Grasser: Schon, Sie müssen aber auch sehen, dass die erste Legislaturperiode (2000 bis 2002, Anm.) relativ kurz war.

In letzter Zeit war relativ wenig über Ihre fiskalpolitische Rolle die Rede, vielmehr vom "Jet-Set-Minister Grasser", Ihren Capri-Urlauben, Einkaufsreisen nach New York und dergleichen. Selbst in der ÖVP wird befürchtet, dass Sie zunehmend an Autorität verlieren. . .

Grasser: Das ist völliger Unsinn. Es ist nur so, dass wir in diesem Land Gott sei Dank Meinungsfreiheit haben und die Journalisten schreiben dürfen, was sie wollen. Ausländische Zeitungen interessieren sich mehr für die österreichische Fiskal- und Wirtschaftspolitik.

Hat Sie das massive Interesse an Ihrem Privatleben überrascht?

Grasser: Ja, weil es neu ist. Das gibt es bei keinem anderen Politiker in Österreich. Ich habe in den vergangenen fünf Jahren einen 14- bis 16-Stunden-Arbeitstag, so wie jeder Minister. Es braucht sich keiner Sorgen machen, wenn ich ein Wochenende durcharbeite, und auch nicht, wenn ich ein Wochenende in Italien bin.

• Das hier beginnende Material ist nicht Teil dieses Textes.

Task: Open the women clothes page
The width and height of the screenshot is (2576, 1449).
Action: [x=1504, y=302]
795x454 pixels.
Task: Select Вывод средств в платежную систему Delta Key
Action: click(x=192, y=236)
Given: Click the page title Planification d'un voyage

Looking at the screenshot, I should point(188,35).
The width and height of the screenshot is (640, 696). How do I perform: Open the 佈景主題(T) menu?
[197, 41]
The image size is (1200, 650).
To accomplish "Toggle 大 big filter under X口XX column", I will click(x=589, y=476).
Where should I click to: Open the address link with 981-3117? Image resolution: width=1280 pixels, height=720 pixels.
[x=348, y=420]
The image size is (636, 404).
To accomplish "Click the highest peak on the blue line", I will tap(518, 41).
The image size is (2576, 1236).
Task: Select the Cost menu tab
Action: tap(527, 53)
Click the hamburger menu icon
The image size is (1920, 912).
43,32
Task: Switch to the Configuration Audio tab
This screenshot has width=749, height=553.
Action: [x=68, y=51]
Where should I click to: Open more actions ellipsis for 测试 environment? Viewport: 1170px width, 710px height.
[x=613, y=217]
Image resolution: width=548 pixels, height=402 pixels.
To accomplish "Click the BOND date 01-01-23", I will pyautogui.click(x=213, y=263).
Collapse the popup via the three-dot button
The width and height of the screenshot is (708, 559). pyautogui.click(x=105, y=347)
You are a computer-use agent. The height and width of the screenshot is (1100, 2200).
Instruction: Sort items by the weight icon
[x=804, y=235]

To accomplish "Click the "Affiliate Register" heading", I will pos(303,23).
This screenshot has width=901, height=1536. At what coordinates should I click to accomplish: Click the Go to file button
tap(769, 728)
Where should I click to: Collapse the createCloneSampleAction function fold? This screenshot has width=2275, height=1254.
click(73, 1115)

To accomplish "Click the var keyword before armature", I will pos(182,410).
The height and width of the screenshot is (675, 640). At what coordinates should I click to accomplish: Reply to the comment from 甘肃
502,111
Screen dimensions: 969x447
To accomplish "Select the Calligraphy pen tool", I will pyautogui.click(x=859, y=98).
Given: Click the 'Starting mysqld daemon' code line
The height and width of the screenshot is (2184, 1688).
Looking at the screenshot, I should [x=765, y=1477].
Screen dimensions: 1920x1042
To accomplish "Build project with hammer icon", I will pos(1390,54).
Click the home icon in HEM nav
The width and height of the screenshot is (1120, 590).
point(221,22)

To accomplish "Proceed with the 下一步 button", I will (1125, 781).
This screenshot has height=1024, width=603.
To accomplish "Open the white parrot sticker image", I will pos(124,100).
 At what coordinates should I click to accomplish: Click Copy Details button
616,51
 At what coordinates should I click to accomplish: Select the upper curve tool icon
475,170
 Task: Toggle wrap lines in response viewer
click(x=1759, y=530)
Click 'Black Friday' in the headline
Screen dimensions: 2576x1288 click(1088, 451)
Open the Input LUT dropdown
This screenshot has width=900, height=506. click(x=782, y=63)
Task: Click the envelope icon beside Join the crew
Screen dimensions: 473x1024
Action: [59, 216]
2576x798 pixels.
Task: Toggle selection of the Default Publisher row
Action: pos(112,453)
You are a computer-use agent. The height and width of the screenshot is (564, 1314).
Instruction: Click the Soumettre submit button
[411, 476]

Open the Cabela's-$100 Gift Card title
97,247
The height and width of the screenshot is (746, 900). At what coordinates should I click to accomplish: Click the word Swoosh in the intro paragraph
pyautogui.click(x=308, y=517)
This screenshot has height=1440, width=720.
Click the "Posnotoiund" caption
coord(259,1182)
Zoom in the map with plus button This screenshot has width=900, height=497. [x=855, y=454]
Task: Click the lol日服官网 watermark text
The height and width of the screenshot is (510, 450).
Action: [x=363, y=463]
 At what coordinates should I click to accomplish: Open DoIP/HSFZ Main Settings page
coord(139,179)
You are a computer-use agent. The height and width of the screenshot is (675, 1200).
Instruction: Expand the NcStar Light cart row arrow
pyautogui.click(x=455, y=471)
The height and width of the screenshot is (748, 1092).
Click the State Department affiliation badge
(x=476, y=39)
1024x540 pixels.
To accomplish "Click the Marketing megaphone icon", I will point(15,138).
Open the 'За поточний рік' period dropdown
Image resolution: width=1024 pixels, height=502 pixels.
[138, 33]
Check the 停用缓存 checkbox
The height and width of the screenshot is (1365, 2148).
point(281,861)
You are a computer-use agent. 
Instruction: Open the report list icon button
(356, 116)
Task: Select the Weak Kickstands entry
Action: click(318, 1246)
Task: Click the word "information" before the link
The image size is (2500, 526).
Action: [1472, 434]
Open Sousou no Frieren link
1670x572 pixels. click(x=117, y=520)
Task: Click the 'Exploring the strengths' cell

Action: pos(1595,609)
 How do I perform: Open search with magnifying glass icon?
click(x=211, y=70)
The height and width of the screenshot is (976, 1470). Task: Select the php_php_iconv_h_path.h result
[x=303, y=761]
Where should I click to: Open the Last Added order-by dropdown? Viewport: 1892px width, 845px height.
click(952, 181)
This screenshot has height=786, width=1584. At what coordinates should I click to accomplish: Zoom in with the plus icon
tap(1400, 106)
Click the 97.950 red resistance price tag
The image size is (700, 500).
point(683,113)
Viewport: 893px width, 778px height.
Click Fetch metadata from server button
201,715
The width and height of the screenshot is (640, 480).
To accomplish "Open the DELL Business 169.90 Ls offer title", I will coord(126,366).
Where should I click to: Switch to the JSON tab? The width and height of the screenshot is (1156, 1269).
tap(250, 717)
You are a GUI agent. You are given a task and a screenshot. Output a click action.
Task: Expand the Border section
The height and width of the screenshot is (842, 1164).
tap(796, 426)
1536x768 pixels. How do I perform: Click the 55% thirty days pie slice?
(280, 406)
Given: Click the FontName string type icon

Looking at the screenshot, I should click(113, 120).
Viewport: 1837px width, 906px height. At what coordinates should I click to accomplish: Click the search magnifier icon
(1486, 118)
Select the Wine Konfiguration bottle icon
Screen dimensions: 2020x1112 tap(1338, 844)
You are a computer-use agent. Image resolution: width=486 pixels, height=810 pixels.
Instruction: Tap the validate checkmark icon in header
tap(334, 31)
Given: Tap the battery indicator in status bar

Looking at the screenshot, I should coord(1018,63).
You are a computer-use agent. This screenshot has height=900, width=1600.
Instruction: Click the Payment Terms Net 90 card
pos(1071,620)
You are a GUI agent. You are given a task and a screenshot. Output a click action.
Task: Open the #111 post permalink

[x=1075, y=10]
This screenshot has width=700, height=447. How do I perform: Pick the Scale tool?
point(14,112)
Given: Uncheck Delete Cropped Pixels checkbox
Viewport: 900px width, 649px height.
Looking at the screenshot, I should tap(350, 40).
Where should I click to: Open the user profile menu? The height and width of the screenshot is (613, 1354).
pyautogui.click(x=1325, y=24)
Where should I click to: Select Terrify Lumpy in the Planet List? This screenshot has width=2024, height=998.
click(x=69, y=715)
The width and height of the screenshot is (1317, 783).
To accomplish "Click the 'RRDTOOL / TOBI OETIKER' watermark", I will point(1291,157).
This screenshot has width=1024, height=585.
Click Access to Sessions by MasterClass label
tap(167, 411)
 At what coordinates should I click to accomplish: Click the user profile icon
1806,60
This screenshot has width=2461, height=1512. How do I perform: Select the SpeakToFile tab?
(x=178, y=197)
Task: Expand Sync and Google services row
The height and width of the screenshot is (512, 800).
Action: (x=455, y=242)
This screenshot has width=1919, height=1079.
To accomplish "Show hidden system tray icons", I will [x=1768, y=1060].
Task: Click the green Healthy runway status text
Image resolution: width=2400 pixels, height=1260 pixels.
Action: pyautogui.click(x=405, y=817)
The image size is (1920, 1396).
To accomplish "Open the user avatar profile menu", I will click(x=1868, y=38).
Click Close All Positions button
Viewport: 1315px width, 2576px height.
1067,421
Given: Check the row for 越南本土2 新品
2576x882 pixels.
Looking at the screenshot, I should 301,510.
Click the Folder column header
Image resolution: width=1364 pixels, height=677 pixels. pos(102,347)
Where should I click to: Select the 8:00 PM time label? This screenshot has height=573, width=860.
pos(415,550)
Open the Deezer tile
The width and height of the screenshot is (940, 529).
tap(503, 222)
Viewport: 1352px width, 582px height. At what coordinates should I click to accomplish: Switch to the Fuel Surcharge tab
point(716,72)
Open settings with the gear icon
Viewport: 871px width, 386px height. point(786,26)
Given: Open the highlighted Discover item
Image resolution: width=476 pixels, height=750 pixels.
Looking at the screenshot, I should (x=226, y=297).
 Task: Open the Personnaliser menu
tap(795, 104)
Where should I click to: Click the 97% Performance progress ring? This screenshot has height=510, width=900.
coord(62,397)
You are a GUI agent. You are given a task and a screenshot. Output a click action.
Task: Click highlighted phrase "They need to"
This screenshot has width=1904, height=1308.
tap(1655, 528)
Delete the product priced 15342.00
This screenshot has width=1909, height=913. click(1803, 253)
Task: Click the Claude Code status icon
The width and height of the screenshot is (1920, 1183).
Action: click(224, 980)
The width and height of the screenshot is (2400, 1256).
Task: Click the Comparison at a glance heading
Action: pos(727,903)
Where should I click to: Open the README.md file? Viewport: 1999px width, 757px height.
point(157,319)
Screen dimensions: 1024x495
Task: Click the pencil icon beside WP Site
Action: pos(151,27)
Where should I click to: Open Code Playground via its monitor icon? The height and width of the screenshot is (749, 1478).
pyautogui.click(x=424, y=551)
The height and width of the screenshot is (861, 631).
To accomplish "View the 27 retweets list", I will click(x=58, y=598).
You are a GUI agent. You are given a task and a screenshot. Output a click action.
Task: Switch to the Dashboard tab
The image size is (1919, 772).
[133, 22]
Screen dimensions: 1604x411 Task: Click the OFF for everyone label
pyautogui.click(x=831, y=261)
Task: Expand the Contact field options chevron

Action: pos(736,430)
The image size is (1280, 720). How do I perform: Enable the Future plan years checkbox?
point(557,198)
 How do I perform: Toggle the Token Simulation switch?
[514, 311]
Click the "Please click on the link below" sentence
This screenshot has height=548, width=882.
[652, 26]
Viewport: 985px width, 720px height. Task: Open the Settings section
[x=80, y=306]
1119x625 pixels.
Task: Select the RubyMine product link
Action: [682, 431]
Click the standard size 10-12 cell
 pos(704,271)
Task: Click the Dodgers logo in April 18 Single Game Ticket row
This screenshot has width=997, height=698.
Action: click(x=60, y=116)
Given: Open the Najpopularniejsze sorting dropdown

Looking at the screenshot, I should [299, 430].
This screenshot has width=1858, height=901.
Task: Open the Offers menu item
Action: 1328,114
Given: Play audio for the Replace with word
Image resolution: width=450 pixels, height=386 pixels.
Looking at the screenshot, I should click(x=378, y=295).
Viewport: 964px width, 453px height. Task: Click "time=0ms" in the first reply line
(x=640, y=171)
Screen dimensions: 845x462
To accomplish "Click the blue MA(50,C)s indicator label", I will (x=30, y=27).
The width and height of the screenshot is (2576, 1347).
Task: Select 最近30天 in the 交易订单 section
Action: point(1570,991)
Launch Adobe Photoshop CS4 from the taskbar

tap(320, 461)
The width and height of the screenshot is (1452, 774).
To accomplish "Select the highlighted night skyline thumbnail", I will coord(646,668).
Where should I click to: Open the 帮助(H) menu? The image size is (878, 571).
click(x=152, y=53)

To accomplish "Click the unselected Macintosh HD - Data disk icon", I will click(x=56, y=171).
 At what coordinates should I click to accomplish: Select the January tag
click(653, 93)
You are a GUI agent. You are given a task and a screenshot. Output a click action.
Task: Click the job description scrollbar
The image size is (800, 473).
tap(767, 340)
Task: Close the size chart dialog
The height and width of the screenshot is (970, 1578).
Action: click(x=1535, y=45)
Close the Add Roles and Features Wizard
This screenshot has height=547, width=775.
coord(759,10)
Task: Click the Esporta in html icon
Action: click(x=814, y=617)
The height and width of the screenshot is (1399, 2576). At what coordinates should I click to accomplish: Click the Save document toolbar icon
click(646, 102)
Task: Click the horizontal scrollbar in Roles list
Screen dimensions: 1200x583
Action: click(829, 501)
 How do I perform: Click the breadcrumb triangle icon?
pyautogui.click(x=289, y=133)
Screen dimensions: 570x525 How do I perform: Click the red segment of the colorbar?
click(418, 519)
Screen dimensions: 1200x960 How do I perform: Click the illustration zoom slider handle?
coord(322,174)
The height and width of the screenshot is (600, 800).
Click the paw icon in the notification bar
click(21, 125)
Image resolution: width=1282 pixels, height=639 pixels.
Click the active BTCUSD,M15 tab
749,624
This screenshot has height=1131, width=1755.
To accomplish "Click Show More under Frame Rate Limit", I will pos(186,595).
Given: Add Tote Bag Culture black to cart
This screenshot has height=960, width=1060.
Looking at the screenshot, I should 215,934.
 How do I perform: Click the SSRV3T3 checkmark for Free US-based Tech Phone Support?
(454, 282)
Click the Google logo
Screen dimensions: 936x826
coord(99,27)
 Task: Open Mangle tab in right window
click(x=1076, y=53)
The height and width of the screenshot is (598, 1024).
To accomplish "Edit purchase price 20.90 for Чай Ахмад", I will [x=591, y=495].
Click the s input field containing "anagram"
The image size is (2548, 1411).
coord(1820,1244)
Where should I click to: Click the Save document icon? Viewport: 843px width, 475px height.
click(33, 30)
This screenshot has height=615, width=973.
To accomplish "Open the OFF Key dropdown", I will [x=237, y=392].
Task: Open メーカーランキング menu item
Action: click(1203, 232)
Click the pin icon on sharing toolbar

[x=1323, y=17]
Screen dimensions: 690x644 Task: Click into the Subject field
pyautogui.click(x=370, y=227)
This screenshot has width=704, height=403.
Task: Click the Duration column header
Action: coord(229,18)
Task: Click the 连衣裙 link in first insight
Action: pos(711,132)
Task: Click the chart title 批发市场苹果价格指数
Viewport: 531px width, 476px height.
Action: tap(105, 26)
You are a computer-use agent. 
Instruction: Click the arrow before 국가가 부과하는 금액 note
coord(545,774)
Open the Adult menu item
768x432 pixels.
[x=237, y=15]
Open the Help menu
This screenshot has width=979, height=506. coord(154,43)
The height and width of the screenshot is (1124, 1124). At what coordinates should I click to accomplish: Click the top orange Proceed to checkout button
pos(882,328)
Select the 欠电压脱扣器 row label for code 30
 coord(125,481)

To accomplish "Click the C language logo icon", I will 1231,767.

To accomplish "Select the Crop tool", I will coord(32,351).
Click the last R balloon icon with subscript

Ich habe aber das allergrößte Interesse, dass privat auch privat bleibt. Jeder muss mit sich selbst ausmachen, welchen Eingriff er im Privatleben anderer Leute vornimmt. Aber es ist einfach lächerlich, wenn die Paparazzi schon auf den Bäumen sitzen.

Waren es nicht Sie selbst, der sein Privatleben vor einigen Jahren öffentlich gemacht hat?

Grasser: Keineswegs. Ich habe dem langen Drängen einer Illustrierten nachgegeben und zu Fragen über mein Privatleben mit einer früheren Lebenspartnerin Stellung genommen. Die Initiative ging nie von mir aus.